__Oefentekst__.

_ _ _ _ _

Pasen: Betekenis en Oorsprong
Pasen wordt door veel mensen gevierd ieder jaar. Het is een hoofdzakelijk Christelijke feest vandaag de dag. Eigenlijk is het een feest van ons allemaal. De traditie is echter gekoppeld aan het Christelijke geloof. Iets wat eigenlijk niet helemaal klopt. Door de jaren heen is het namelijk van oorsprong een Joods feest. Het gaat om het Joodse Pesach. In de loop van de jaren zijn er ook volop heidense zaken opgenomen bij het feest. Denk aan het zoeken en vinden van paaseieren, de paashaas en ook het paasvuur. Het is een zeer mooi feest en het wordt veelal ook gezien als een feest om de lente in te luiden. Iets wat ook verband houdt met Pasen. Het Joodse Pesach betekent in het latijn namelijk Lente. Wonderbaarlijk hoe alles samenkomt! Ostern (Pasen in het Duits) en Easter (Pasen in het Engels) verwijzen trouwens naar Eostre: de Germaanse godin van de vruchtbaarheid. Laten we er nog wat dieper in duiken!
Pesach
De oorsprong van Pasen licht bij de Joodse traditie Pesach. Het feest herdenkt de Exodus van de Joden uit Egypte. Ze vieren daarmee hun bevrijding van de slavernij. Pesach begint met de Sederavond. Het feest gaat gepaard met het eten van ongezuurd brood, het drinken van wijn en het slachten van een lam.
Het laatste avondmaal
Volgens de evangeliën vond het laatste avondmaal plaats aan het begin van Pesach. De kruising en de wederopstanding (na drie dagen) gebeurden allemaal in het Joodse paasfeest. De dood van Jezus Christus en het Paasfeest hangen daarom ook samen met elkaar. Tegenwoordig is het meer een Christelijk feest en traditie geworden. De paaszondag moet ieder jaar vallen na de eerste volle maan van de lente. Hierdoor heeft het dus ook een duidelijke verbinding met de lente. De donderdag ervoor is de witte donderdag. Het is de avond van het laatste avondmaal. De vrijdag is de goede vrijdag. Het is de dag dat Jezus gekruisigd wordt.

_ _ _ _ _

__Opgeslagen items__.

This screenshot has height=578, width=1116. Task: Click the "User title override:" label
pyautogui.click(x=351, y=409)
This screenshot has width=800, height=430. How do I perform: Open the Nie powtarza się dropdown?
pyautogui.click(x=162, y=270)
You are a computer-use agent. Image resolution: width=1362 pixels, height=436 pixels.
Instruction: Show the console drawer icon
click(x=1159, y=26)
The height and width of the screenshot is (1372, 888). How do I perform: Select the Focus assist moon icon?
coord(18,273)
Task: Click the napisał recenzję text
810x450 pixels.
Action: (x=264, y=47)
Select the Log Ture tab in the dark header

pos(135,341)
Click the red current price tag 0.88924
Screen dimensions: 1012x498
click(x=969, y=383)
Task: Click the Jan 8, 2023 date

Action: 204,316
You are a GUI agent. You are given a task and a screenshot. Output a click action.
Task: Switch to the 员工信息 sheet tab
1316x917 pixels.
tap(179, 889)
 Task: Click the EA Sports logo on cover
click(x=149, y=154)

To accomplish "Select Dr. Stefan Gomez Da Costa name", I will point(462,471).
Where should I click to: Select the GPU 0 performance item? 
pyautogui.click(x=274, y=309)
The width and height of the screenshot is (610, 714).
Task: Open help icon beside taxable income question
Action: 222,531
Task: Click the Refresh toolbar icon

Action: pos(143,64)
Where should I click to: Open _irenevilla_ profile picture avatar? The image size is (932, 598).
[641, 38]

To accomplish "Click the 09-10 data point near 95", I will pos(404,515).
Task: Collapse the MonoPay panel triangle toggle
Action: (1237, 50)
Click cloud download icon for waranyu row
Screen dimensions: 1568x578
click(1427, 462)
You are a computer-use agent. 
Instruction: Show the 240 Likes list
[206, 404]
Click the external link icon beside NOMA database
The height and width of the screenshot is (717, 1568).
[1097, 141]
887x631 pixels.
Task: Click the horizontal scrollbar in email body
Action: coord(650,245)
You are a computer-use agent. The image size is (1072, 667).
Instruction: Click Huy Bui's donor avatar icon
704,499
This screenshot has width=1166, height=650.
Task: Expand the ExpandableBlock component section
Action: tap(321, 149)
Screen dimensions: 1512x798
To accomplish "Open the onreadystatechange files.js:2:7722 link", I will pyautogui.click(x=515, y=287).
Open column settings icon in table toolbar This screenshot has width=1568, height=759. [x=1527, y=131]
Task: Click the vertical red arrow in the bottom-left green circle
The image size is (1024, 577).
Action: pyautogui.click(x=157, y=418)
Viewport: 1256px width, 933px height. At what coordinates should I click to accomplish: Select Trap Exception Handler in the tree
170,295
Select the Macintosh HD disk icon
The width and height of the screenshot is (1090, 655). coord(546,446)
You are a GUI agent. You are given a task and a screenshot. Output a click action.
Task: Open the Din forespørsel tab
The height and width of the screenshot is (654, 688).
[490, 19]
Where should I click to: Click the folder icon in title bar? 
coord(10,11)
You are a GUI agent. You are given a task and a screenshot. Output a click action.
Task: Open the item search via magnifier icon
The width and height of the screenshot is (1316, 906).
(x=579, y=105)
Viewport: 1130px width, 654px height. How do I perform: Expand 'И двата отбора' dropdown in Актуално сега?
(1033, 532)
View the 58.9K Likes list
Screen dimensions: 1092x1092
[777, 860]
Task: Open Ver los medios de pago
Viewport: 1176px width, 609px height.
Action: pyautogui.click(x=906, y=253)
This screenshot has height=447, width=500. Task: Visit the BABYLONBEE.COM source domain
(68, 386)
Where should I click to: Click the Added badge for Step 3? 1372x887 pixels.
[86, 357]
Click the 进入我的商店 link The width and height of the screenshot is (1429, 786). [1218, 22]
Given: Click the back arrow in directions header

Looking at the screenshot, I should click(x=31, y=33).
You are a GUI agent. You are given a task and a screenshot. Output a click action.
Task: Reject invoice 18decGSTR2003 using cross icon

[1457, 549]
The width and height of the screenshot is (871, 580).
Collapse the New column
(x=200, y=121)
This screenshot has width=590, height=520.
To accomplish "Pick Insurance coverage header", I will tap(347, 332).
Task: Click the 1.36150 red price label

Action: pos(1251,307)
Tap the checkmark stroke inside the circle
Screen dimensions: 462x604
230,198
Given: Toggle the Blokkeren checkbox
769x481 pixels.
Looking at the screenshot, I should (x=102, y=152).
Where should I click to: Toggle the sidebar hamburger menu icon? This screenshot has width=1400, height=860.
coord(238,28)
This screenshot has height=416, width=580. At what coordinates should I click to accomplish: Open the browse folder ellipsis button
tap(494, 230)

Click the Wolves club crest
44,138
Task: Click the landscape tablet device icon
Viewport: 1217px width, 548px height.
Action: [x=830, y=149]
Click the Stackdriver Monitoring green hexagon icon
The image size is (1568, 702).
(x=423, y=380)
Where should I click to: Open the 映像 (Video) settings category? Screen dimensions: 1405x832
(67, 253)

_ _ _ _ _

__Opdracht 1__. Hoe heet volgens de tekst over Pasen de dag waarop Jezus gekruisigd wordt?
__Opdracht 2__. Zet de tekst over Pasen voort, te beginnen na de laatste zin.
De gegevens spelen hierbij geen enkele rol.

__Verwacht antwoord 1__. De goede vrijdag.

__Verwacht antwoord 2__.
Paaseieren zoeken
Het Christendom heeft zich door heel Europa verspreidt. Pasen raakte hierdoor ook vermengd met andere Heidense lentefeesten. De traditie van het paasei komt door de overtuiging, dat een ei het symbool is van de vruchtbaarheid. Het is het symbool van het begin (de geboorte) van de lente. Ook zijn er Germaanse heilig bomen welke de lente vieren door eieren in de bomen te hangen. Er zijn meer praktische verklaringen van de oorsprong van het paasei. Ze houden ook verband met de periode van het vasten. Christenen eten dan geen zuivel en vlees. Eieren waren ook zuivelproducten volgens velen. De eieren werden toch gewoon gelegd door de kippen, waardoor er een grote eiervoorraad ontstond. Na de Pasen moesten deze allemaal snel opgegeten worden. Het was dus een traditie om na de Pasen te beginnen met een ei.
De Paashaas
Een andere traditie is de paashaas. Het verhaal gaat, dat veel protestantse kinderen niet van eieren hielden. De paashaas ging ze daarom voor hun verstappen. De haas is ook een symbool van de vruchtbaarheid bij heidense gebruiken. Het is daarom ook verbonden met Pasen.